316 名前: ひちょり(山梨県) 投稿日:2007/04/09(月) 05:57:00.87 ID:wXwJhILX0
 その翌日もこの監視は続き、結局この一週間、土曜日までずっと僕はクロに狙われているような気がした。
 何だか少し怖くて、今日も早めにベッドに入る。価値がないと思えたはずの日曜日が、何だかひどく待ち遠しかった。

 目覚ましが鳴る前に、小さな物音で目が覚めた。
 まだ光が入ってこない窓に目を向けると、カーテン越しに小さなシルエットが浮かんでいた。

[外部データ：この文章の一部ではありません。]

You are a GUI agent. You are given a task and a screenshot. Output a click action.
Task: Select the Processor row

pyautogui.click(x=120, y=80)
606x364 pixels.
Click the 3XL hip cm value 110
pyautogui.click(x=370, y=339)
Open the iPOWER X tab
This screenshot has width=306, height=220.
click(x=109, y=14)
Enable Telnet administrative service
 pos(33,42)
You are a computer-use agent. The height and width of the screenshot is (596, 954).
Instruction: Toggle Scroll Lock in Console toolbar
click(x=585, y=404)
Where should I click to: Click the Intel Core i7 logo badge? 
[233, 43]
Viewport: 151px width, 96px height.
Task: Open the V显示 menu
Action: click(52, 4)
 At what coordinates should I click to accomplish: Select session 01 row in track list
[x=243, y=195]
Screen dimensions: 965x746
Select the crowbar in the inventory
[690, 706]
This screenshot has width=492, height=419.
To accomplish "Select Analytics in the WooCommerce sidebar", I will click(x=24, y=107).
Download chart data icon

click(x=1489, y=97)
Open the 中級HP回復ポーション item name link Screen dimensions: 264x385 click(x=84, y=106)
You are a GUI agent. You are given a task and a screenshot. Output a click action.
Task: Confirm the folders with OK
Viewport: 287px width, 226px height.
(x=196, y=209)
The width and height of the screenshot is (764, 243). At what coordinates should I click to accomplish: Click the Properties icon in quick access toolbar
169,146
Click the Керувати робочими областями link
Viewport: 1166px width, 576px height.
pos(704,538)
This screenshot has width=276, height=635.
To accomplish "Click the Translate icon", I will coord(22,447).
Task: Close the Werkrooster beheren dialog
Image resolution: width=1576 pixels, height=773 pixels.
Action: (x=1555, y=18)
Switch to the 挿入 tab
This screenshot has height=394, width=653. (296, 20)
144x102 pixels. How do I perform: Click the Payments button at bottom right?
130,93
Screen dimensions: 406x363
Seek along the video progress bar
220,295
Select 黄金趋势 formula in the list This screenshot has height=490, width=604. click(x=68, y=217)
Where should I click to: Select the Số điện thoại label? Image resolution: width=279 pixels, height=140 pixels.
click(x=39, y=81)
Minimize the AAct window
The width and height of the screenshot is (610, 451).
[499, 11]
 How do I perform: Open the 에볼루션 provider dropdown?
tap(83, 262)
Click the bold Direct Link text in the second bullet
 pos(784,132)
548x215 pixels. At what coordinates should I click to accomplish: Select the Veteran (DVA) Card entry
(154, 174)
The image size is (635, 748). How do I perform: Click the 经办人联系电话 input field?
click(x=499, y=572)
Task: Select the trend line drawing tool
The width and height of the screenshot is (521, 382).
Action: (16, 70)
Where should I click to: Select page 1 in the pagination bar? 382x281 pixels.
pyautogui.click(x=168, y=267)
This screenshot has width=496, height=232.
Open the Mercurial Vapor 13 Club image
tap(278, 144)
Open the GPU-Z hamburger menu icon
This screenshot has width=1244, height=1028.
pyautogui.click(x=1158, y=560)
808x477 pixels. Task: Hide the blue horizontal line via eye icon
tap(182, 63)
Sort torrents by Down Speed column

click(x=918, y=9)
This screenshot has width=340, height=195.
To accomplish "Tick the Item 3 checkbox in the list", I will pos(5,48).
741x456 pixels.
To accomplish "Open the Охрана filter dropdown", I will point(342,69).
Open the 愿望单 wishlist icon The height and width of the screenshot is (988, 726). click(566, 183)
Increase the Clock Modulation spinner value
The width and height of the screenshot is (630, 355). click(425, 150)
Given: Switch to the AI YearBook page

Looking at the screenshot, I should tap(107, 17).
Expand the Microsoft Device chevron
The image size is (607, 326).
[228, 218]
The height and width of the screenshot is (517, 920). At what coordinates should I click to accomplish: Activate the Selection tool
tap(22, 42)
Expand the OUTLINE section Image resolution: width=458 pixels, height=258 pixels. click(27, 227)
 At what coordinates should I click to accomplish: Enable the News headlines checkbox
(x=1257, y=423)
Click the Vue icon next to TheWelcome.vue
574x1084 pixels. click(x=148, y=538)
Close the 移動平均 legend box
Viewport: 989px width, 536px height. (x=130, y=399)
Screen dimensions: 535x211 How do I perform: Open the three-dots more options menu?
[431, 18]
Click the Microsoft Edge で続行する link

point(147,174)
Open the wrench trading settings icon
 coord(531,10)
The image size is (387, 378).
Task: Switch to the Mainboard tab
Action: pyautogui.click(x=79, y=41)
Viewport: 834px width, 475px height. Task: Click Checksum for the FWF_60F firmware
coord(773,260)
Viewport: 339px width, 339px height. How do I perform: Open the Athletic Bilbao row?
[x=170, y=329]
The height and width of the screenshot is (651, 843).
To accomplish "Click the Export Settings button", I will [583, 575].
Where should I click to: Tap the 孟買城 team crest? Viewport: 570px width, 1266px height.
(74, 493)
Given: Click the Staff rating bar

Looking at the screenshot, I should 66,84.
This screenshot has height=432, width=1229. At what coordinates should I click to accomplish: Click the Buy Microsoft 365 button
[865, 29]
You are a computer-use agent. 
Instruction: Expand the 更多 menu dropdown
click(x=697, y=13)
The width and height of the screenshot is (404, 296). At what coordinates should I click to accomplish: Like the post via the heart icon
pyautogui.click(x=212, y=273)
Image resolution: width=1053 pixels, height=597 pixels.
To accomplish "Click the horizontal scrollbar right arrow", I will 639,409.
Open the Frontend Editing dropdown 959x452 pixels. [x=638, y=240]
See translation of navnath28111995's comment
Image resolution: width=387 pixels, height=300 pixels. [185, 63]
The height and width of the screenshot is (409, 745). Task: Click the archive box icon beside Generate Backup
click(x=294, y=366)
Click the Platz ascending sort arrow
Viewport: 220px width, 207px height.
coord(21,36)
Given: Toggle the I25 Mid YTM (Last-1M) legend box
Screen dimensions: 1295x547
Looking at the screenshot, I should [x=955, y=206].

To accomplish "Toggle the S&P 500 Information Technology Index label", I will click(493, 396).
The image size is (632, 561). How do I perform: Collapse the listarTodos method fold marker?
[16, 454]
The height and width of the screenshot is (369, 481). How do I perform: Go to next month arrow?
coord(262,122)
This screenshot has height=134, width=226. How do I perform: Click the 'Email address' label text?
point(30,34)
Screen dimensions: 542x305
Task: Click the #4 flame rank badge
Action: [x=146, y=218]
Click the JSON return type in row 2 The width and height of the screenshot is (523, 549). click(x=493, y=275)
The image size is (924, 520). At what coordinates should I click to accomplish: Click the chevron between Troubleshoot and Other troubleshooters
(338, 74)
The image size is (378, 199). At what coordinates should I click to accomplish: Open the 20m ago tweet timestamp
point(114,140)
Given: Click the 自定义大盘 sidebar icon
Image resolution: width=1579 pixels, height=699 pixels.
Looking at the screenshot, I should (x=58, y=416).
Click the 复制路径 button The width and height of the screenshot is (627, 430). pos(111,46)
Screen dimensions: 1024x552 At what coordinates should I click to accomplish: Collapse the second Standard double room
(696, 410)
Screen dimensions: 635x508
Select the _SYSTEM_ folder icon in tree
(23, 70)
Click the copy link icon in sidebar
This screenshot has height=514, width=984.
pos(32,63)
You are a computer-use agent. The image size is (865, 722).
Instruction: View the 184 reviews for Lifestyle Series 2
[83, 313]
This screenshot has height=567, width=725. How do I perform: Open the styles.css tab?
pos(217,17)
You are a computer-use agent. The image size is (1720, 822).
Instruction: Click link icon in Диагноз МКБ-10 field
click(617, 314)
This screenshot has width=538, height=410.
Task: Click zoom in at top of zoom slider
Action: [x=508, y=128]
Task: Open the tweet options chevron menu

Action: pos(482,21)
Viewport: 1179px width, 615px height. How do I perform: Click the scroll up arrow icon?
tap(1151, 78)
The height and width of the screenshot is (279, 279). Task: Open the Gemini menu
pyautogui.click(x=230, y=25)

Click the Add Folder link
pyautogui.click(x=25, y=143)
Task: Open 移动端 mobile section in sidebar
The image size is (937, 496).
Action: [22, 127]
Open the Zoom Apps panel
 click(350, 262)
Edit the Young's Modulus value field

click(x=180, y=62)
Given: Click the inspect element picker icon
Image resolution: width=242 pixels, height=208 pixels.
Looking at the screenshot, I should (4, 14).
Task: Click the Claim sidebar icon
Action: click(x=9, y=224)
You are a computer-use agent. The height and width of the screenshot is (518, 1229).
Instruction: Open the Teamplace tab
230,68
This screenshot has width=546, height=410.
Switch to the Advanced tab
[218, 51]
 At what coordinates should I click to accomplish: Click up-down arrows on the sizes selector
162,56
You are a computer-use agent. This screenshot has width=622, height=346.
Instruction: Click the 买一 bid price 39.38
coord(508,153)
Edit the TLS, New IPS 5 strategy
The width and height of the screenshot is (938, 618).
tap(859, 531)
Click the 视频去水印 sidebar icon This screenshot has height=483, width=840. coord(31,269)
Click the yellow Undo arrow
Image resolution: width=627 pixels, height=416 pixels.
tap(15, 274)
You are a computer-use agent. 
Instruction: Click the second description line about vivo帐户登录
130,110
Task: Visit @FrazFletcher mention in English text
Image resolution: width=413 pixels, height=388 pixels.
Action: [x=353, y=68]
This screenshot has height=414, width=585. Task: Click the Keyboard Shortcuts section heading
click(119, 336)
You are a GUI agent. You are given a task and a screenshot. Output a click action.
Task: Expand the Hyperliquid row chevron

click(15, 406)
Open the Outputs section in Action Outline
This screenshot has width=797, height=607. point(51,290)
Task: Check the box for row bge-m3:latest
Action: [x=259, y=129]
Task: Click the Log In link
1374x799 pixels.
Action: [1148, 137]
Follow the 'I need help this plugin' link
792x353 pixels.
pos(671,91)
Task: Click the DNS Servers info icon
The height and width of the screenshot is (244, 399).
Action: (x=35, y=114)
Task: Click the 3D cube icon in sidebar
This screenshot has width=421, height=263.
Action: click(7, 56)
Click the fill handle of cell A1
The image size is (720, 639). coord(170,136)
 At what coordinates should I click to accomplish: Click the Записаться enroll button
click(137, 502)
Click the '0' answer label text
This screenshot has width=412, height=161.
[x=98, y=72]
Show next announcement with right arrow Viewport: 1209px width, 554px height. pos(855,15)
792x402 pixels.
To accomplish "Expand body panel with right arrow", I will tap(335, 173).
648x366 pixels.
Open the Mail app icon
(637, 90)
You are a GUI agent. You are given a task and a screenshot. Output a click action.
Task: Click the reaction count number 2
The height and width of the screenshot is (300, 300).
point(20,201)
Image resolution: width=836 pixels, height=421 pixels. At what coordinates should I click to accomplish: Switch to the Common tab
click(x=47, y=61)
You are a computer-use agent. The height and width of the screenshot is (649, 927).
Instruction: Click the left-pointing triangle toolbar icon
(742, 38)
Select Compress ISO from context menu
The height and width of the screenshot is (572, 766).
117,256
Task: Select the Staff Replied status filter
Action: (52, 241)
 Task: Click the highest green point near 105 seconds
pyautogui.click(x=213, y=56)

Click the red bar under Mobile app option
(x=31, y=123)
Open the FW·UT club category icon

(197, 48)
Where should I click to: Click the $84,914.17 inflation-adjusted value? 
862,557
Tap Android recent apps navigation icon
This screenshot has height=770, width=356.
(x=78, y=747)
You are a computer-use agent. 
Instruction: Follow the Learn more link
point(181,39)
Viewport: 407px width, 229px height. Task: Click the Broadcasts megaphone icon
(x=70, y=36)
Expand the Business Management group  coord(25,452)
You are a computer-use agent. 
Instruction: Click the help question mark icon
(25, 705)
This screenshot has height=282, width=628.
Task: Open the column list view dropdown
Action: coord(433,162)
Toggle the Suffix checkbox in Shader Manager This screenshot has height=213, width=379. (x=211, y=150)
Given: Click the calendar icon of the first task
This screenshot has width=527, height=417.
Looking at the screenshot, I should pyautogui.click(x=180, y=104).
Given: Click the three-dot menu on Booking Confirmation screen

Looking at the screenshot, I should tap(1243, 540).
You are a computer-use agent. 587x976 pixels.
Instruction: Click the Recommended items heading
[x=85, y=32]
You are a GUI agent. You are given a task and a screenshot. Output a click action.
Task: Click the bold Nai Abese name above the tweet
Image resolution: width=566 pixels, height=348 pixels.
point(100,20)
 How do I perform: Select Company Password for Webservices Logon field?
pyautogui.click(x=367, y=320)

 ぎょっとしてカーテンを引くと、そこには予想通り、クロの姿があった。
「嘘だろ……ここ、二階だぞ」
 恐る恐る窓を開けると、クロはベランダの手すりからジャンプして、部屋の中に入ってきた。
「静かに。大声は出さないでね」
 あろう事か、クロが言葉をしゃべり出した。叫び出しそうになるのを、必死でこらえる。
 しかし、クロが話す声には、聞き覚えがあった。
「あれ……薬屋の?」
「ええ。こんばんは、護君。まだ名乗ってなかったよね。魔女のテルマです。」
「何で、名前を?」
 ありえない状況の中、必死で言葉を紡ぐ。
「クロは私の使い魔だからね。色んな所を散歩させて、この地域の事は大体把握してるの。それより」
 声の調子が、少し強くなった。
「先週はやっちゃったわ、まさかサバトから帰るのを見られるなんて。でも、貴方は誰にも言わなかった。度胸があるわ」
「やっぱり、監視してたんですか?」
「そりゃあね。今の時代、魔女って結構大変なんですもの。この娘にずっと見張らせてたけど、貴方は大丈夫そうね」
 いくぶん砕けた感じになったテルマさんの声に、僕はちょっと安心する。
「これからも、他言無用でお願いね。あ、また薬屋に来てね、この娘共々待ってるから。そうだ、今度の日曜、一緒にどう?」
 そこまで言うと、クロは猫の声で一声鳴いて、窓から飛び出していった。
 急いで窓から顔を覗かせたが、もうどこにも姿が見えなかった。

 朝日が昇るのを見つめながら、僕は色んなことを考えていた。
 魔女って本当にいたんだとか、今度の日曜に何をするのかとか、ホウキで空は飛ばないのかな、とか。
 今のところ、興味半分、怖さ半分だけど。
 何にせよ、僕の日曜日は一週間で最も価値のある日に変わったようだ。